Partner ist die Barmer, die das Modellvorhaben im Rahmen des Präventionsgesetzes mit 1,5 Millionen Euro für fünf Jahre fördert. "Immer mehr junge Erwachsene leiden unter psychischen Erkrankungen wie Depressionen, Angststörungen oder Panikattacken", berichtet Dunja Kleis, Landesgeschäftsführerin der Kasse in Rheinland-Pfalz und im Saarland, mit Blick auf den aktuellen Barmer-Arztreport.
Bei den Studierenden, die bislang als weitgehend "gesunde" Gruppe galten, sei inzwischen mehr als jeder sechste (17 Prozent) von einer psychischen Diagnose betroffen.
"Gerade bei angehenden Akademikern steigen Zeit- und Leistungsdruck kontinuierlich. Hinzu kommen finanzielle Sorgen und Zukunftsängste", so Kleis.
Vor allem mehr niedrigschwellige Angebote könnten hier helfen, psychische Erkrankungen von vorn herein zu verhindern.
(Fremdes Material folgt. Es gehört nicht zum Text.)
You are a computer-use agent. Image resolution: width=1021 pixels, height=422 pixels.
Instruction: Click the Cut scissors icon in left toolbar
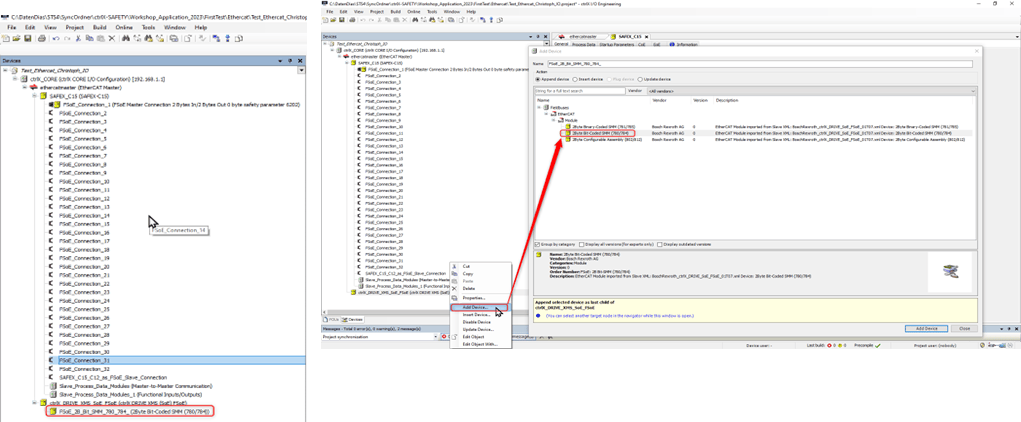(79, 39)
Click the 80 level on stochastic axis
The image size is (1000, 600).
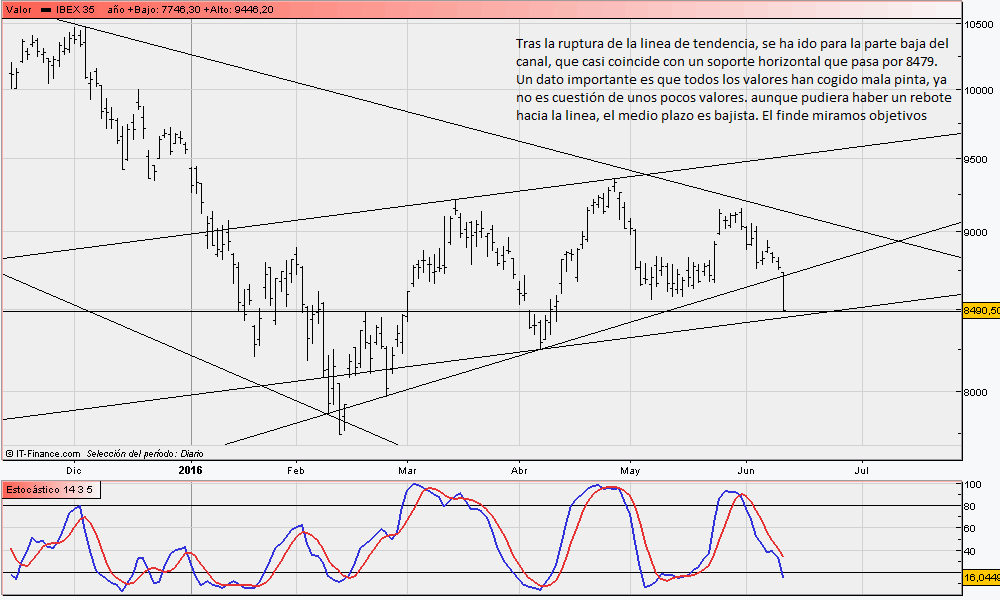tap(970, 506)
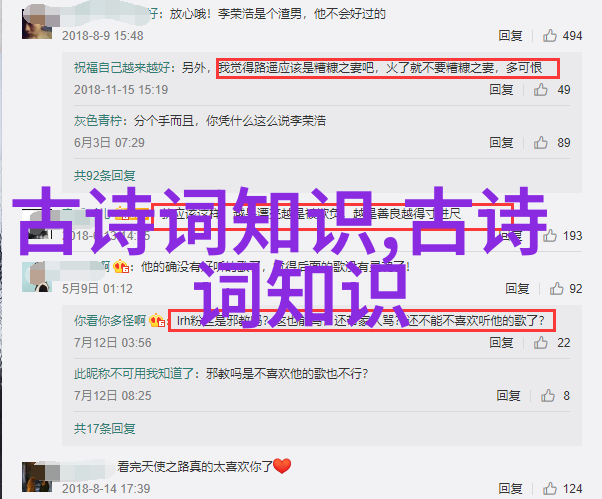Like the 7月12日 08:25 reply
Image resolution: width=602 pixels, height=499 pixels.
(x=547, y=395)
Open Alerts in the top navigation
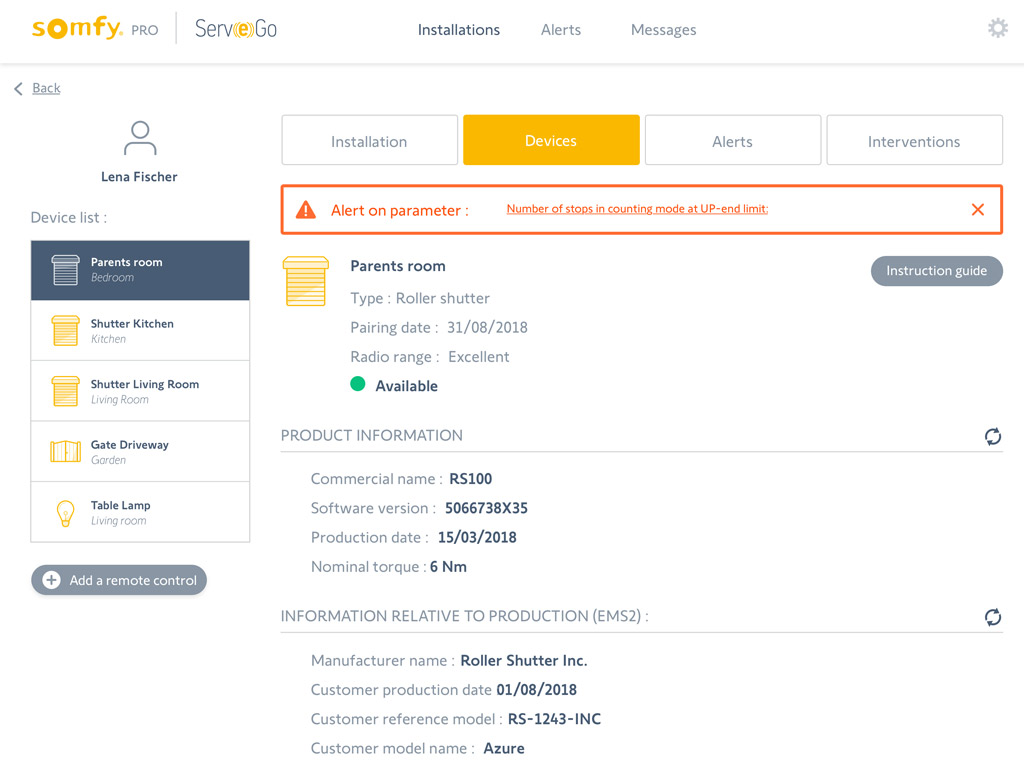The height and width of the screenshot is (768, 1024). click(560, 30)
Allerdings gebe es an deutschen Hochschulen derzeit keine strukturierten und systematischen Gesundheitsmanagements für Studierende — das wolle man ändern.
Als Schirmherrin fungiert Gesundheitsministerin Sabine Bätzing-Lichtenthäler (SPD). "Die Herausforderungen können unsere Studierende nur bewältigen, wenn sie eigene Stärken entwickeln und Ressourcen im Umgang mit diesen alltäglichen Stressoren kennen", sagt sie.
Andere Unis sollen profitieren
Federführend ist das Institut für Arbeits-, Sozial- und Umweltmedizin der Uni, außerdem mit dabei sind die Klinik und Poliklinik für Psychosomatische Medizin und Psychotherapie sowie der Forschungsschwerpunkt Medienkonvergenz, das Institut für Sportwissenschaft und das Institut für Arbeits-, Organisations- und Wirtschaftspsychologie der JGU.
Die Übertragbarkeit der Ergebnisse auf andere Universitäten und Hochschulen und die wissenschaftliche Evaluation des Modellvorhabens sollen fester Bestandteil des Projekts sein.
AStA-Vorsitzender Philipp Seidel sagt, er hoffe vor allem auf Programme, die die psychische Gesundheit der Studierenden in den Fokus rücken.
Wie die Organisatoren mitteilen, umfasst das Projekt psychosomatische Gesichtspunkte, Arbeits- und organisationspsychologische Aspekte, sportwissenschaftliche Aspekte sowie den Bereich Gesundheitskommunikation.